> **Stated task 1**
Copy the rows below exactly as they appear, line for line.

[Begin Passage]

Missouri Republicans build cash advantage over Democrats as primary races heat up

Apr 16, 2024 | 2:51 pm ET
By Rudi Keller
Missouri Republican candidates build cash advantage over Democrats as primary races heat up
(Getty Images)

Missouri’s statewide Republican candidates have a huge cash advantage over Democrats, while Democratic candidates reverse that edge in contested state Senate seats.

Quarterly financial reports were due from all campaigns Monday, providing the last financial snapshot of upcoming primary battles until just a few weeks before Missourians vote on Aug. 6. 

This year’s ballot includes a U.S. Senate seat, five statewide offices as well as congressional and legislative races. Republicans hold all the statewide offices on the ballot, and there’s a GOP primary for every race except for the Senate seat held now by Josh Hawley.

As of March 31, Republican candidates for the five state constitutional offices had $24 million on hand, compared to $1.6 million for Democrats. 

Political observers rate three Senate seats – two held by Democrats and one held by Republicans – as toss-ups in November. The Democratic candidates, none of whom face primaries, hold about $1.1 million in their campaign accounts, while the Republicans, bound for a primary in two of the three races, have a combined cash on hand of less than $500,000.

The race for governor is the only statewide contest with candidates in both major parties running full-scale primary campaigns. A poll conducted in February showed large numbers of voters in both parties are undecided about their choice.

[End Passage]
[Begin Given records]

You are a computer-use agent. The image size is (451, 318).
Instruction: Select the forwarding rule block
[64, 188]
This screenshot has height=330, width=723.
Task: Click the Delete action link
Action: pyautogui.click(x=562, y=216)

[End Given records]

> **Stated task 2**
List every dollar amount that the article on Missouri campaign fundraising mentions.

> **Exercise output 1**
You are a computer-use agent. The image size is (451, 318).
Instruction: Select the forwarding rule block
[64, 188]
This screenshot has height=330, width=723.
Task: Click the Delete action link
Action: pyautogui.click(x=562, y=216)

> **Exercise output 2**
$24 million, $1.6 million, $1.1 million, $500,000